- [YOUR OBJECTIVE]: Filter these entries so that only lines with the word "search" remain.

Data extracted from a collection
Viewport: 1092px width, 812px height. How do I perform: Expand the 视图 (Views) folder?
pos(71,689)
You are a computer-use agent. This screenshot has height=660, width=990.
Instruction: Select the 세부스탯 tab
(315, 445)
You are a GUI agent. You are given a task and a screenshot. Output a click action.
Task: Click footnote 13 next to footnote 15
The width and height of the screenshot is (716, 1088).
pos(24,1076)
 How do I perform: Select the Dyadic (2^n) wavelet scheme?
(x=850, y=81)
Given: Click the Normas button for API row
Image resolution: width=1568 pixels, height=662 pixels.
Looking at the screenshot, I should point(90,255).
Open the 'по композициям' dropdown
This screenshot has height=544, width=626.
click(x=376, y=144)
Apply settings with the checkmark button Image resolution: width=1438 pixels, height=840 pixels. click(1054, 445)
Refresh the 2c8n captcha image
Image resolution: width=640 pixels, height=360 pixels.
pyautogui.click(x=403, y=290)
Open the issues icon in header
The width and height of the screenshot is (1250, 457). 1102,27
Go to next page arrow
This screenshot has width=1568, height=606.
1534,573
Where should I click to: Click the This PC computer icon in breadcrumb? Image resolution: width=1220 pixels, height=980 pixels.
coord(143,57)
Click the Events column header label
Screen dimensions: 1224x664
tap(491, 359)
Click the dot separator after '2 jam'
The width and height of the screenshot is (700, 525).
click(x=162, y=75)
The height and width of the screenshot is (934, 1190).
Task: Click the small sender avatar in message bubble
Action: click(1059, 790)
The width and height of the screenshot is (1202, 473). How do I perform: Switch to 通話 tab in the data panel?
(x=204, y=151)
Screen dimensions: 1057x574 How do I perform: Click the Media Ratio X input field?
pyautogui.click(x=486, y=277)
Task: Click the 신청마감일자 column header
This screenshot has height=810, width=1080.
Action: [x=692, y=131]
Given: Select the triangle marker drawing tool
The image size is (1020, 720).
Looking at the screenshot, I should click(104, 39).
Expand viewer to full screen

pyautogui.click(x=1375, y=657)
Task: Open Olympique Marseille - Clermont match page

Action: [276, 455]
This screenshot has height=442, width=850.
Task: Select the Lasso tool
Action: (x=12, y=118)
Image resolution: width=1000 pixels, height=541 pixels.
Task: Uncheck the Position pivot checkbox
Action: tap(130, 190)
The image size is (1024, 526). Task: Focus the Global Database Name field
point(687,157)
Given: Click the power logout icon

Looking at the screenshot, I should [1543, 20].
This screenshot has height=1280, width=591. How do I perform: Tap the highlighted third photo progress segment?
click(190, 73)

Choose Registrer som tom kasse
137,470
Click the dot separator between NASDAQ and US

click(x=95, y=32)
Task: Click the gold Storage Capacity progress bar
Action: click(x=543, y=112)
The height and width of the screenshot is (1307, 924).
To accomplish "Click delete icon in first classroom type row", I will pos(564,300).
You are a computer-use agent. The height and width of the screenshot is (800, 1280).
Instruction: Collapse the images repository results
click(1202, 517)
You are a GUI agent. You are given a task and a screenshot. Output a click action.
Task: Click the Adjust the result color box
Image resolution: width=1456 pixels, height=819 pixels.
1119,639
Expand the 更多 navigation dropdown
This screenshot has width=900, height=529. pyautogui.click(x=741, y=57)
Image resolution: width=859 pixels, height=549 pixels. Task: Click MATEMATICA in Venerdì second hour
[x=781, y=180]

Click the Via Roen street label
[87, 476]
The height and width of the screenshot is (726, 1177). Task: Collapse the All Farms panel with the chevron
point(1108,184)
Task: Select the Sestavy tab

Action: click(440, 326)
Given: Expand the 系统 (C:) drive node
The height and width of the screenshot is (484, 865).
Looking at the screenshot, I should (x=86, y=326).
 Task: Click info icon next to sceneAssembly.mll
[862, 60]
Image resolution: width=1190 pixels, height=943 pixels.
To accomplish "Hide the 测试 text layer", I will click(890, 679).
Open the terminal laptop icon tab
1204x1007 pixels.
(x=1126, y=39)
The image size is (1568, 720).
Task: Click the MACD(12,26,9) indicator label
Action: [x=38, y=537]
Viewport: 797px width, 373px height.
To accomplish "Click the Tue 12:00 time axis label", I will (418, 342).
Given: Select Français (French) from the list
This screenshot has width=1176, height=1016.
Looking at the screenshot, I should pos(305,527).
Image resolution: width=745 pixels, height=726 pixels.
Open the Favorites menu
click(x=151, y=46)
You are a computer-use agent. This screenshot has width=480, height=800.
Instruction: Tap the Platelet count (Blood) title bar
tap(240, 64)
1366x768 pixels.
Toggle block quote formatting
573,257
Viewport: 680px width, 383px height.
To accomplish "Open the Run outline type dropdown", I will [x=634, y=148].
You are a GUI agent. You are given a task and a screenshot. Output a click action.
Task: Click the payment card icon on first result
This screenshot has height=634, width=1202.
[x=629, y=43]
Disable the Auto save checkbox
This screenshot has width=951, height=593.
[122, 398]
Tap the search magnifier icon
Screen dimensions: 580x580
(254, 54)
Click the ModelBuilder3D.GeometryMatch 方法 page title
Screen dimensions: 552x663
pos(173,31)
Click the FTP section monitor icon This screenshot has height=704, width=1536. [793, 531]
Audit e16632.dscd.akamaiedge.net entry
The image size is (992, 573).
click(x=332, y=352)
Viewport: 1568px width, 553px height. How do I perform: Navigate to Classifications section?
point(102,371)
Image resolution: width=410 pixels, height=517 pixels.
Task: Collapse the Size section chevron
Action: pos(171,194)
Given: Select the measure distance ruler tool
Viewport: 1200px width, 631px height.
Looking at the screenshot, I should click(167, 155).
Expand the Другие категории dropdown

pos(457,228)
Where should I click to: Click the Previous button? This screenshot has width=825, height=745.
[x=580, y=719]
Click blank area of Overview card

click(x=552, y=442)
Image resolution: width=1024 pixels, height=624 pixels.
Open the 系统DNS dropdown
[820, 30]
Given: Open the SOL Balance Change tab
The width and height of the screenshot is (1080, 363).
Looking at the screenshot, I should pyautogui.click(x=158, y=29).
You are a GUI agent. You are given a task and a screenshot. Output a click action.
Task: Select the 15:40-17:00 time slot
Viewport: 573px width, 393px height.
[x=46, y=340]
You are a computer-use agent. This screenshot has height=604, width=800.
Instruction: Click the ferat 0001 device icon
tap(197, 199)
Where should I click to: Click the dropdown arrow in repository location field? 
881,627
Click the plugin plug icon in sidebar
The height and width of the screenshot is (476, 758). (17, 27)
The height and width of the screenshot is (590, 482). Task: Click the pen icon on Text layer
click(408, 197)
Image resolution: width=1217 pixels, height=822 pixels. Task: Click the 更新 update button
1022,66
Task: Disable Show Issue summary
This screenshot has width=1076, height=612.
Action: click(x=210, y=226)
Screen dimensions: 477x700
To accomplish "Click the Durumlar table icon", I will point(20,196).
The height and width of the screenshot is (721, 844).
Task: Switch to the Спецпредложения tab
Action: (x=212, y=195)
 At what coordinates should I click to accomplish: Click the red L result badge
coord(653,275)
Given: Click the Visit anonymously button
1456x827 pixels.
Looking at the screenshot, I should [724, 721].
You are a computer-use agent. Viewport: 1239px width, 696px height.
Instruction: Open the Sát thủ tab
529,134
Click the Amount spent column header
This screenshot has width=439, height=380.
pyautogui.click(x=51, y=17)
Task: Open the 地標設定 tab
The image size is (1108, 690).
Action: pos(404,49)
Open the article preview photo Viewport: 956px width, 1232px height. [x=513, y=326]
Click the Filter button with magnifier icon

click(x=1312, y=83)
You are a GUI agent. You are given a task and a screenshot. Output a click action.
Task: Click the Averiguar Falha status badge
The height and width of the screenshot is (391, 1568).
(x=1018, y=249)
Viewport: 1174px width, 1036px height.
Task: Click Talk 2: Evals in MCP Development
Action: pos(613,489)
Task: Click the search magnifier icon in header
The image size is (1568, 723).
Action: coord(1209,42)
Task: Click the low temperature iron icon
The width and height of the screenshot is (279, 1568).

- [TASK ANSWER]:
Tap the search magnifier icon
Task: Click the search magnifier icon in header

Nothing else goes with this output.